Turnkey contracts, performance guarantees from contractors, are but forms of allocation of risks by way of contracts. Project contracts have some unique features.  These include, among others- (a) pass through of risk in the project chain; (b) take-or-pay obligations (i.e. obligation to pay for a guaranteed contracted quantity tendered by a supplier irrespective of whether the purchaser is able to offtake such quantities or not) in certain offake agreements (e.g. power or fuel); (c) detailed force majeure clauses  which contractually extend the common law doctrine of frustration; and (d) clauses on security and lenders’ right since most project documents regulate creation of security (National highways in India for instance). The contracts also have detailed clauses on quantities, specifications, testing and commissioning, measurements etc. (as applicable). Other important issues to consider for lenders are warranties, indemnities, liquidated damages, limitation of liabilities, single point responsibility (in case of bifurcated EPC contracts), and termination events and payments.

Addressing Residual risk: Acts of God (& Mankind)

Due to a long construction and gestation period of a project, the lenders are exposed to various natural (e.g. fire), political (e.g. expropriation) and other risks (e.g. strike, third party liability). The occurrence of certain events are not predictable even by best of experts. Therefore, adequate insurance of the project is an important consideration and voila, there are insurance consultants who can help in determining the adequacy of insurance. There is also now a new genre of experts known as country risk consultants who can provide a good overview of political and cultural landscape though there is no definitive way of predicting natural/political forces.

The insurances are generally assigned in favour of the lenders who are also named as loss payees so that in the event of total destruction of the project or any of its assets the insurance proceeds are available to the lenders if reinstatement of assets is not feasible.

The Optimal Financing Structure:

As a logical corollary to non/limited- recourse, lenders will want to ensure, among others, that the financing documents provide them the following comforts:

(a) segregation of assets and revenues of the project so that there is no leakage of revenue or compromise on security. It is also important to ensure that the SPV is ‘bankruptcy remote’ and the project proceeds (including equity and loan) are disbursed through a trust and retention account that is charged in favour of lenders. This helps them keep a tab on fund flow and usage (theoretically) and allows them to exercise claw back over disbursed amounts at the earliest possible moment of trouble. Typically, returns on equity are way down in the waterfall after project expenditure and lenders’ dues have been paid.

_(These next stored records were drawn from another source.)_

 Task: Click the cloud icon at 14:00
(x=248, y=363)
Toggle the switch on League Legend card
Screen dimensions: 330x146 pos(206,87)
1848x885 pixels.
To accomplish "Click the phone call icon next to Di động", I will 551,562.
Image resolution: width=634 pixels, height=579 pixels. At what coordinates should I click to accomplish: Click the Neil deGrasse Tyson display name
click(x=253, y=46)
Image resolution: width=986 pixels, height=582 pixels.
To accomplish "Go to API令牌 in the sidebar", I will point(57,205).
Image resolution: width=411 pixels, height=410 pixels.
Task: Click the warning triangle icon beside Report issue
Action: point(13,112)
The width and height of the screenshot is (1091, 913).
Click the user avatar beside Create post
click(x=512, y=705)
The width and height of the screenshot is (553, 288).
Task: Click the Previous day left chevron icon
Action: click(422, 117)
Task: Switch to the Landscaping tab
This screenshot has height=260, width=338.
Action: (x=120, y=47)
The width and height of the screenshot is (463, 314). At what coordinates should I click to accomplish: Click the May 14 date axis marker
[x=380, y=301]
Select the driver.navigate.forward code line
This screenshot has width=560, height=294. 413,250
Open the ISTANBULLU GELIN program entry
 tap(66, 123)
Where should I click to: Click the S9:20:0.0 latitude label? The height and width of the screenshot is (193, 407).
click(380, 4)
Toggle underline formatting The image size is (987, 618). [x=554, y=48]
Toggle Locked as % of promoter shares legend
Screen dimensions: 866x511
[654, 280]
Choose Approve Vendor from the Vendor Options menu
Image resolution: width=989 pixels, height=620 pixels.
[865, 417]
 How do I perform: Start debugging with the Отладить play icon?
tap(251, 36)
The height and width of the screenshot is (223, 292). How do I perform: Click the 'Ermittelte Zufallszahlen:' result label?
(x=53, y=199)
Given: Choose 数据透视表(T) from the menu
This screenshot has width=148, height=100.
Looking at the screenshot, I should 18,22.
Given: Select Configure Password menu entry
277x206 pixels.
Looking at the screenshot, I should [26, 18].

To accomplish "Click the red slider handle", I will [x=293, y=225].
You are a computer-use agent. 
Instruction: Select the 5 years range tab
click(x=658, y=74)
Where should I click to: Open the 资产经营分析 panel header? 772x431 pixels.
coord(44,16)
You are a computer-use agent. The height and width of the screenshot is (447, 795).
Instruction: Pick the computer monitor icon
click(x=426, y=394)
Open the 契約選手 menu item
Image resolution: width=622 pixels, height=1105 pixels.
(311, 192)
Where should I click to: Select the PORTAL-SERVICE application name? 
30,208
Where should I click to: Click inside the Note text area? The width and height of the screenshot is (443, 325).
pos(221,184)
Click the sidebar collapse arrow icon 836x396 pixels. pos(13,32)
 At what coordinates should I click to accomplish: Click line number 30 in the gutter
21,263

(b) step- in rights in the event of default of concessionaire which is ensured through direct agreements and/or assignment of rights of the concessionaire under the project contracts by way of security.  Pledge over controlling stake of the SPV also helps.

(c) security over project assets to the extent possible. Most concessions regulate the granting of security over project assets in one form or another.

Of course, no amount of diligence or negotiation can guarantee a perfect outcome and all parties end up bearing some risk or other. At any rate law is not the best substitute for religion- one can only pray that if things go wrong, thanks to a decent allocation of risk, someone else will pay for it.

Piyush Mishra, is a Partner at Luthra & Luthra Law Offices. The views expressed in this article are the personal views of the author and do not represent the views of the firm. It is informational and not an expression of opinion or advice.